* [Information supplied]
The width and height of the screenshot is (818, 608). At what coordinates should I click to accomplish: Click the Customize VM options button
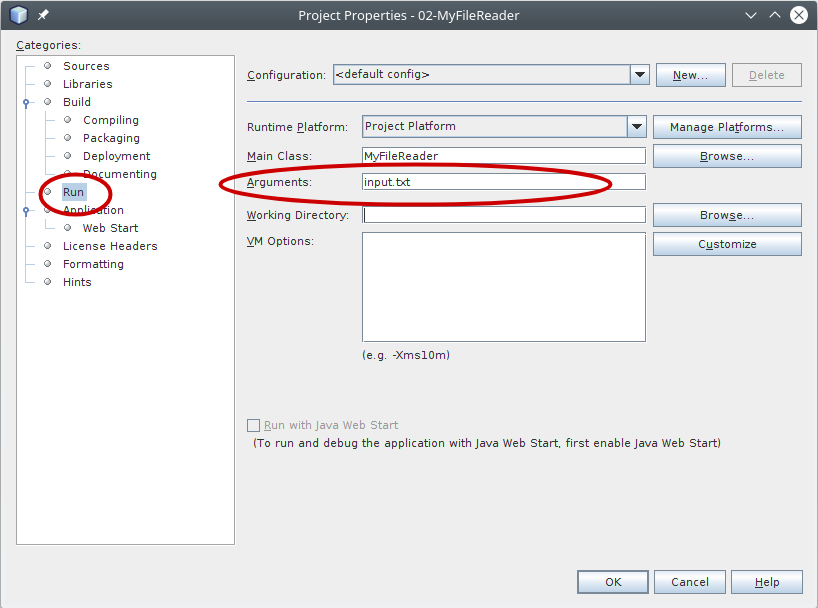(x=727, y=244)
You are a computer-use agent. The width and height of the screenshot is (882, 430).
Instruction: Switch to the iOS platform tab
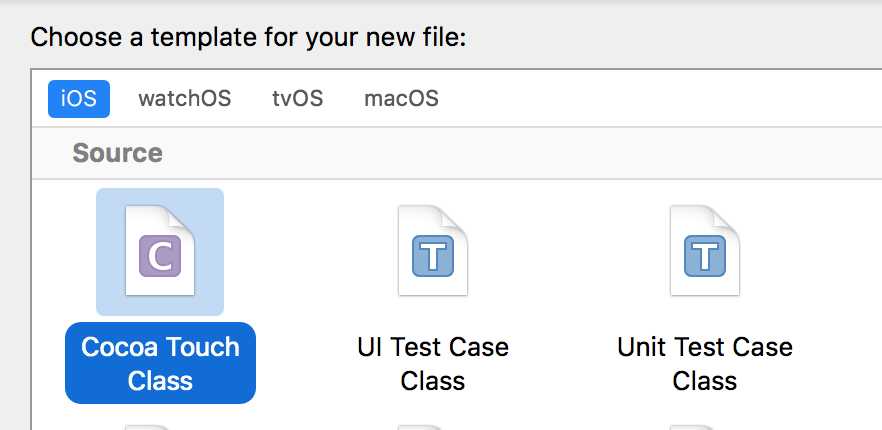79,99
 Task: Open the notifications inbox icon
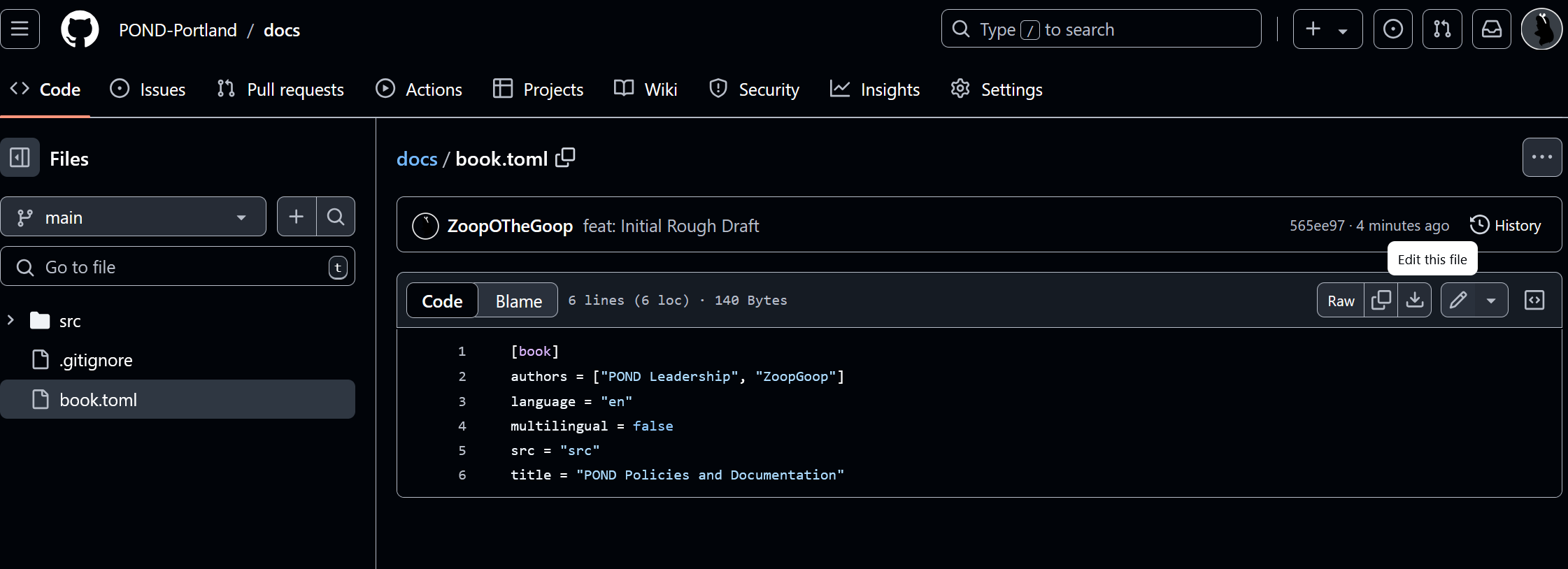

* [Task to carry out]
Output all the material exactly. The pictures are to be left out.

* [Answer section]
The width and height of the screenshot is (818, 608). At what coordinates should I click to accomplish: Click the Customize VM options button
(x=727, y=244)
You are a computer-use agent. The width and height of the screenshot is (882, 430).
Instruction: Switch to the iOS platform tab
79,99
 Task: Open the notifications inbox icon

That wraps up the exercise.